To: Elroy Jetson who wrote (69057)8/30/2006 8:53:43 AM
From: Wyätt Gwyön  Read Replies (3) | Respond to of 110194
 
he sensible idea that if you have a good income and sufficient assets, then you will also have a goodly amount of credit available to you...Who would you rather lend $5k to?
A.) The person with $100k in available credit and only $2k actually used, or;B.) The person with $10k in available credit who has $8k used.C.) The person who has no available credit but claims they have a lot of money and a good job.

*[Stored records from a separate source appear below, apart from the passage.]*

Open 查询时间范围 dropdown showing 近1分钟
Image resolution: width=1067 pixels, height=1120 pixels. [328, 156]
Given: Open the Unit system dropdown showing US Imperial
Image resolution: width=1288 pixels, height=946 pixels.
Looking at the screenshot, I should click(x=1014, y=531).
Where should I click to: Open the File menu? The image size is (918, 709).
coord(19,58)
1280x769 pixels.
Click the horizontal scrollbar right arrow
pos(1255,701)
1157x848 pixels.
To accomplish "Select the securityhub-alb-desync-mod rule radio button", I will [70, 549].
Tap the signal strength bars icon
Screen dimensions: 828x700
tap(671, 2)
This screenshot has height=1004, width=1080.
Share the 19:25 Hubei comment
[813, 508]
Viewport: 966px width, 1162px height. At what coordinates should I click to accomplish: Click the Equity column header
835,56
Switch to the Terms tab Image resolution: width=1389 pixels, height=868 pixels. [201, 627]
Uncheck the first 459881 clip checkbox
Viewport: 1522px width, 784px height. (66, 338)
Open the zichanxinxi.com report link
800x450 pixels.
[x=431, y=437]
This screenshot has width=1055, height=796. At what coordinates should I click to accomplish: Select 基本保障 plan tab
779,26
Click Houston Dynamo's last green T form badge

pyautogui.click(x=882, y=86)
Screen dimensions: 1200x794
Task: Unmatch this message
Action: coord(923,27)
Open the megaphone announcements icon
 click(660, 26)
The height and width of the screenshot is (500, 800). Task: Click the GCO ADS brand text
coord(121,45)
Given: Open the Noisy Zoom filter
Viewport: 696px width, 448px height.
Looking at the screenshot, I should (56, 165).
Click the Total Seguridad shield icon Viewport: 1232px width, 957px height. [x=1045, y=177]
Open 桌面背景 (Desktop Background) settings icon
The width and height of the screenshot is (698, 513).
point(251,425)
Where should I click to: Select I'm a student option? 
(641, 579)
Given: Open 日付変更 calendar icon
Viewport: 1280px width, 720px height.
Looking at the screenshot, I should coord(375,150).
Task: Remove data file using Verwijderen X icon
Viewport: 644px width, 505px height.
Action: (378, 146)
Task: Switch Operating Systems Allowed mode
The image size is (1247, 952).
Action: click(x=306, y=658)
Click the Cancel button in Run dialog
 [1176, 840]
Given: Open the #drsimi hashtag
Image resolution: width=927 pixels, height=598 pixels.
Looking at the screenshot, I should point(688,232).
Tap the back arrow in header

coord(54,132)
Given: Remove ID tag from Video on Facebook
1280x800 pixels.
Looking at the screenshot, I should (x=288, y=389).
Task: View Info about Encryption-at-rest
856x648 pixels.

the hole i see in this logic is first, why does somebody who only uses $2K of credit need to have 100K available? why not have just the amount available that you would actually use, or maybe twice that amount? i have 2 cards with 25K limits, so 50K total. i don't think i have ever put 20K total on in a month, normally 5-10K (usually on just one card, depending on which one needs the airline miles).

since i pay this off every month, i have no practical motivation to ask the companies to raise these amounts. i guess i could ask the cos to raise the limits, or get more cards and spread the charges between them so that they are all less than 10% of the limit. based on what you've said, that sounds like the practical approach to raising one's credit score (though i still don't know if it matters for insurance). the notion that doing so would make me a better credit risk seems silly. especially since, having already a pretty good score, it would be easy to get more credit. so it does not prove anything. the CC cos should be able to tell if a person has acquired all the credit he can get, or if he could get more with a phone call.

i have always paid off my CC balance in full every month, for many years. i imagine there must be a lot of people doing the same thing. i think the credit cos should use a different logic for people who pay off their cards each month than for revolving debt types. if you pay it all off, then it doesn't matter that your balance goes from 0% of limit to 50% of limit and then back to 0% every month. somebody who charges a certain amount each month, but pays it off, every month for years on end, shows he can handle that payment. somebody who charges 2K a month on a 100K limit has not shown he can handle 100K of debt every month.

also, getting back to your first sentence, how does the CC co know you have "good income and sufficient assets"? unless you are applying for a mortgage, it seems they have no idea what you make or what you have (other than your debt). since the wealthiest people (the people who should be the best credit risks) don't even have mortgages, the CC cos will not know what they make or have.